唐沢班は当然のことながら犯行現場にも行ってみました。幸い12年の間、取り壊されることなく同じ家が建っていましたが、所有者は逸子の父親福本謙三の名義ではなく、別の名義になっていました。刑事は住人に事情を話し、部屋を見せてもらうことにしました。壁紙を変えたり塗り替えたりはしていましたが、所有者の話では間取りなどは犯行当時と変わっていないと言うことでした。刑事たちは証拠写真を見ながら写真と現場との紐づけを行い、犯行時の状況を出来る限り再現するようにしました。吉田民雄は机に足を向ける形でまっすぐ倒れていて頭はほぼ階段の入口付近にありました。天井の血しぶきは遺体から見てやや左方向に伝うように残っていてナイフが引き抜かれた方向を物語っていました。また滴下血痕の位置や血液の足跡の場所もほぼ特定出来ました。
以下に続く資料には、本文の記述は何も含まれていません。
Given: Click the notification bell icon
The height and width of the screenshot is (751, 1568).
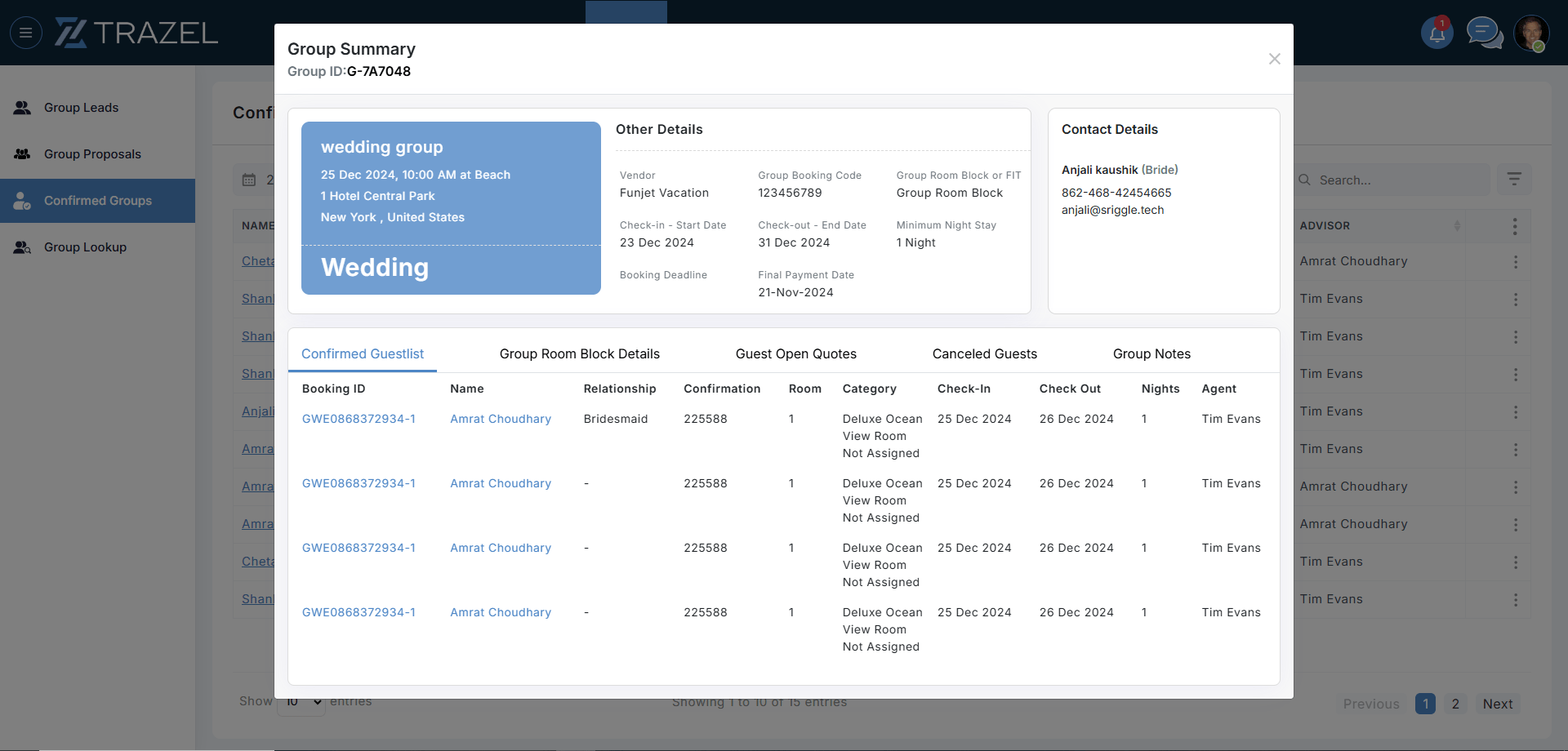Looking at the screenshot, I should pyautogui.click(x=1437, y=33).
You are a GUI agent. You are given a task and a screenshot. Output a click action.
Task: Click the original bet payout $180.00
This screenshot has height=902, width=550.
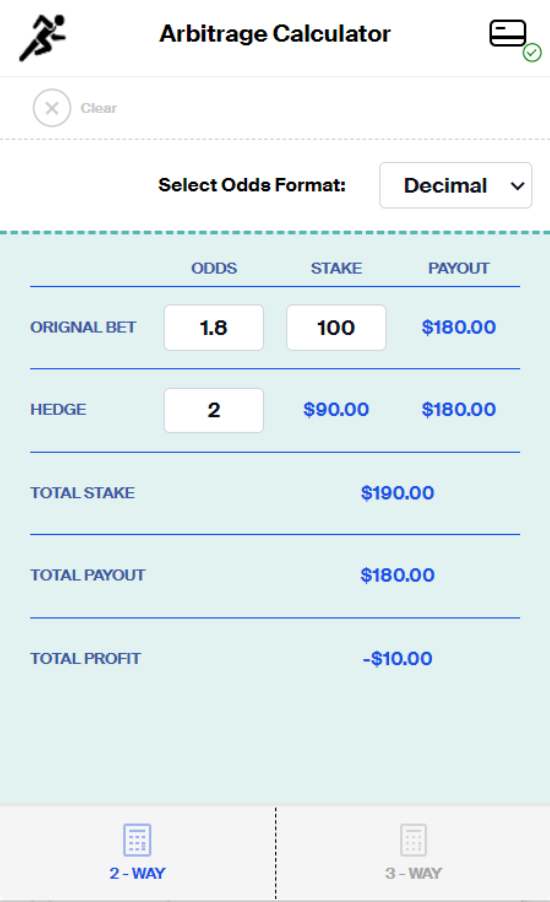pos(459,327)

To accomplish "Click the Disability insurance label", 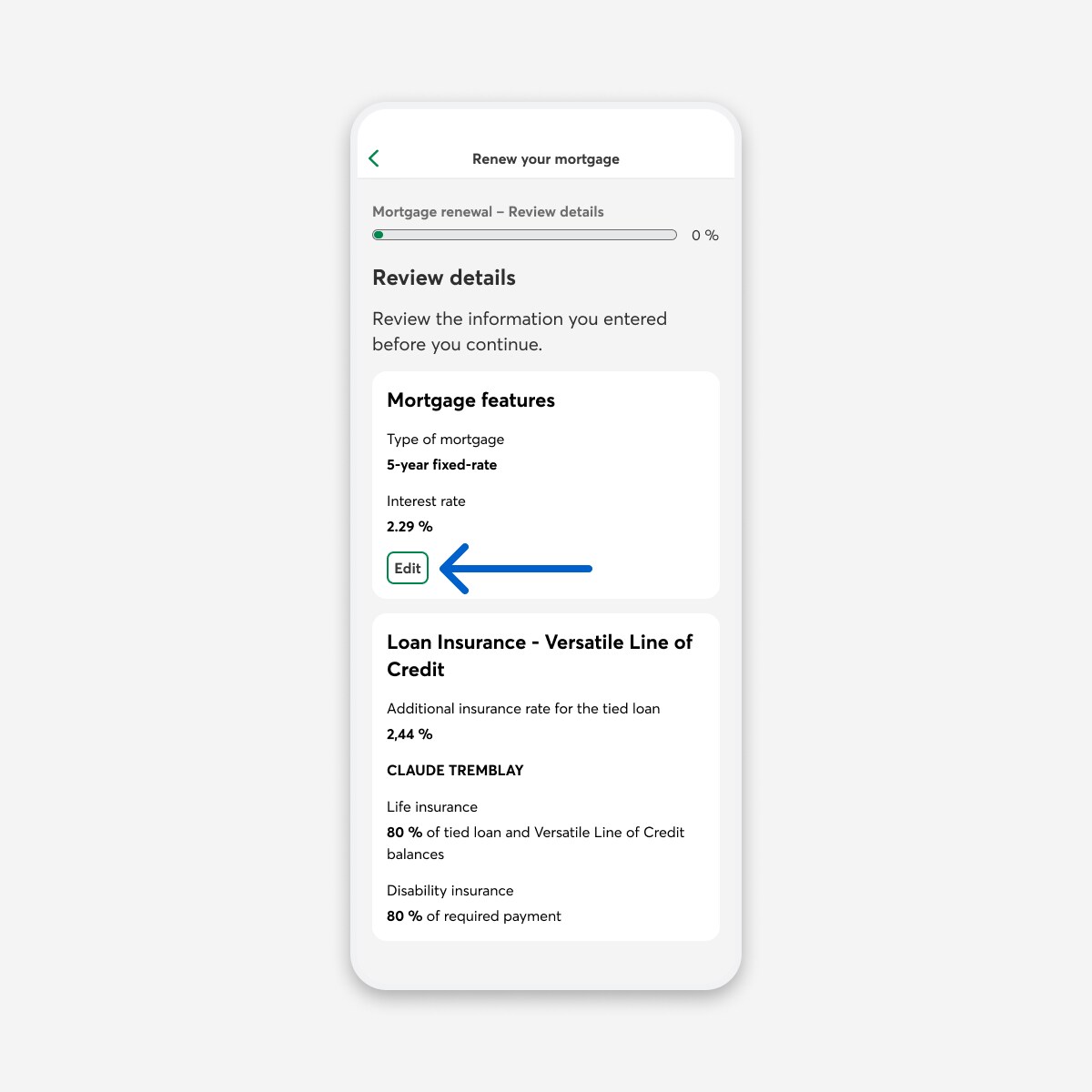I will click(450, 891).
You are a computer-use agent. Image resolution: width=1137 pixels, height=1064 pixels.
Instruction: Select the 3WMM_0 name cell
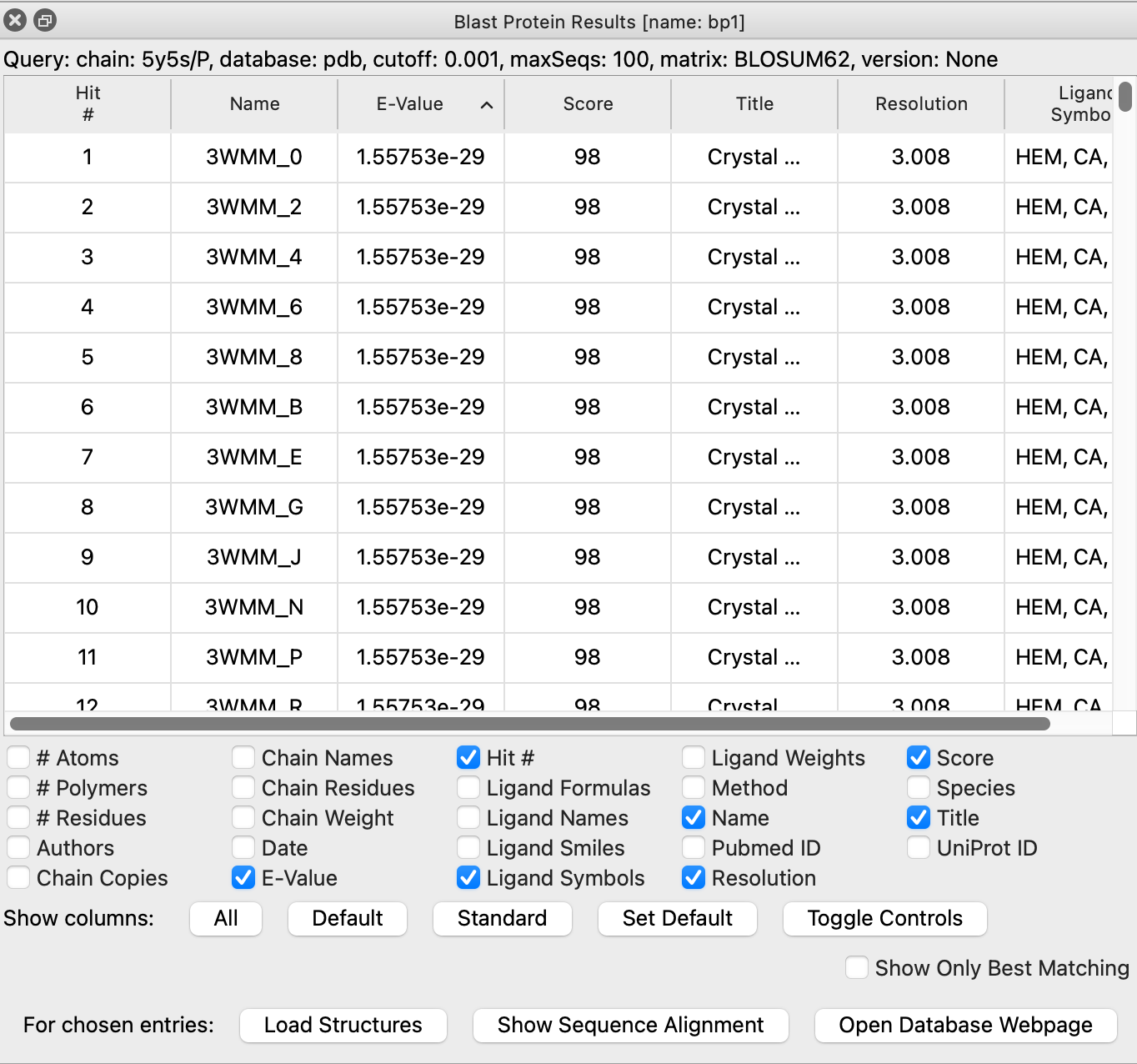(x=254, y=157)
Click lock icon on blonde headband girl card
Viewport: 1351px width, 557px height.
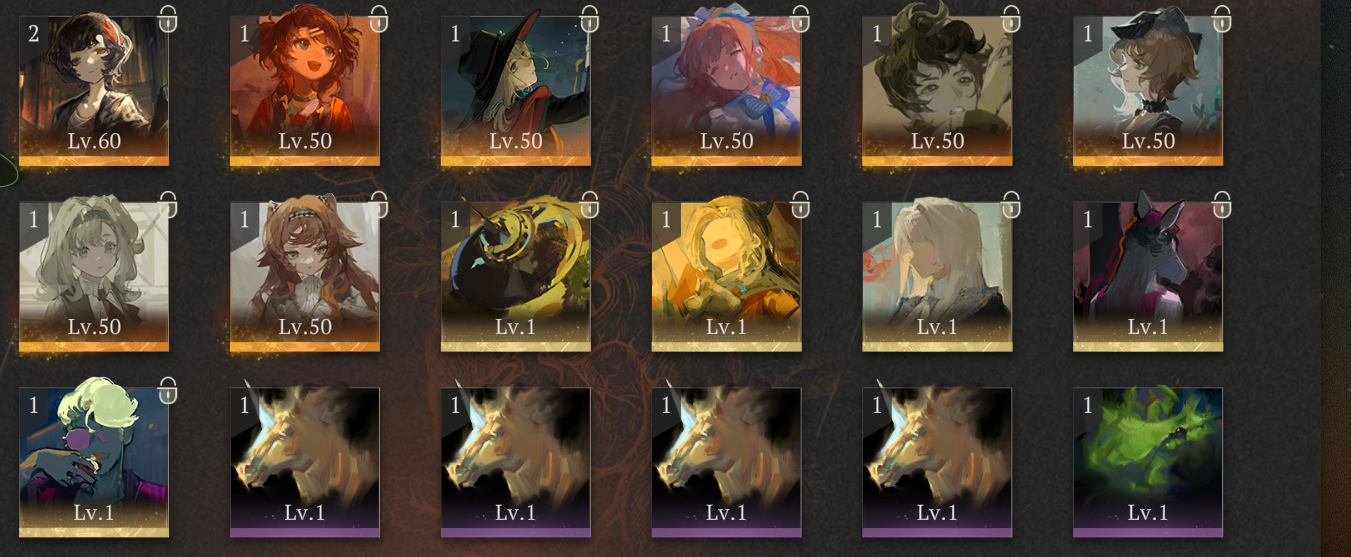pos(168,204)
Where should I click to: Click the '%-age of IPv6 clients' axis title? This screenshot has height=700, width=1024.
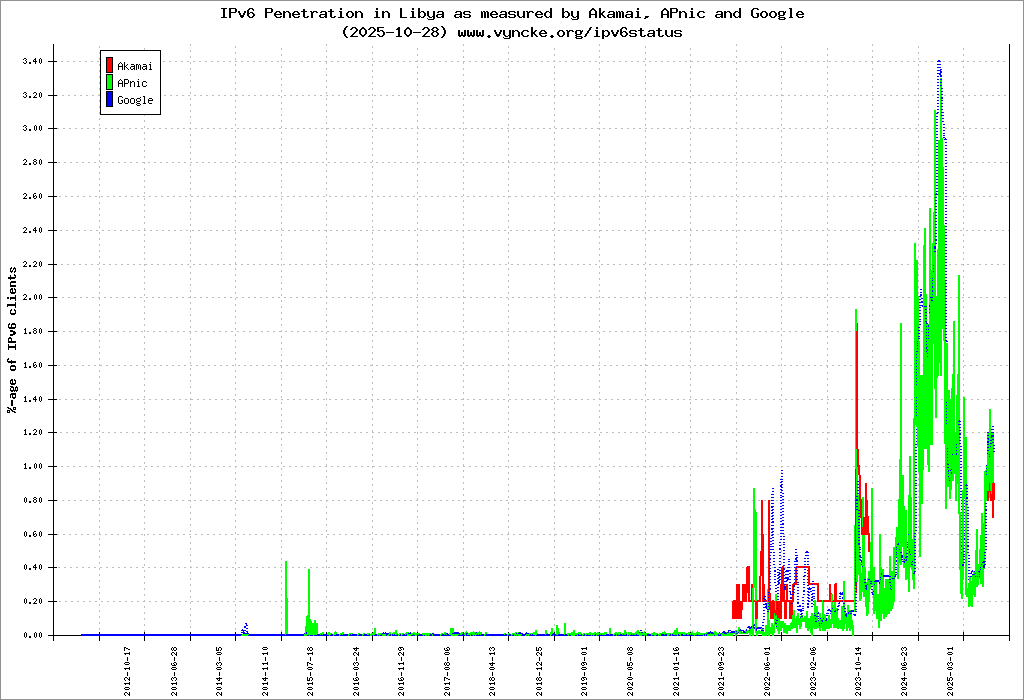pos(13,339)
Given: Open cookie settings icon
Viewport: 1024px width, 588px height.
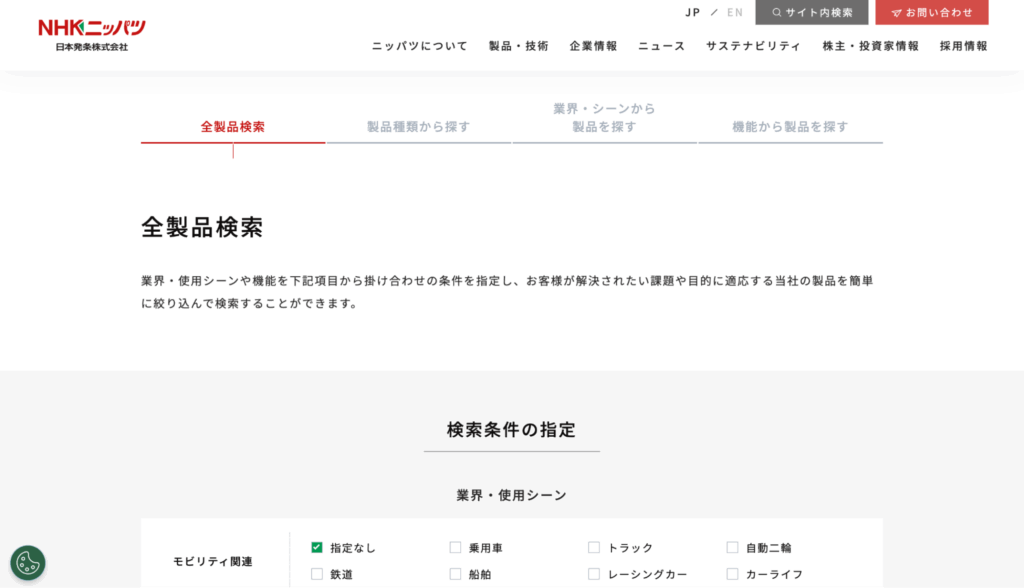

現場の再検証が行われていたころ、現場から歩いて数分のところにあるマンションの一室では逸子が母と一緒に生まれたばかりの赤ん坊をあやしている姿がありました。逸子は事件のあと、再び池袋のキャバレーで働いていましたが、ほどなく客の紹介で銀座のバーに引き抜かれ華やかな夜の街で働いていました。バーがあったのは有名老舗ビルの1階にある店でしたが、そこの客の一人が政界の裏事情に詳しい大物でした。彼は逸子を見つけると大変気に入り、同じビルの上の階にある「忘れな草」と言う高級店のママに彼女を紹介します。そこは大物政治家や財界人が来る上品な店でそこに現れたのが現在の夫、鬼原作二衆議院議員でした。二人が出会った2008年当時、鬼原はまだ議員1期目ですが、東大卒、大蔵省出身の38才独身と言う文句のつけようのない好男子でした。銀座の高級クラブに来る客は「功成り名遂げた」年寄りばかりで、一緒に来る客がいてもたいていは所帯持ちで、エリートで適齢期の独身などに出会う機会はなかなか無いのがこの世界です。逸子にとってはこの出会いこそ人生最高の出会いであり、その10年後の2018年、鬼原作二の二人目の子供を生み、幸せの絶頂とも言える時を迎えていたのです。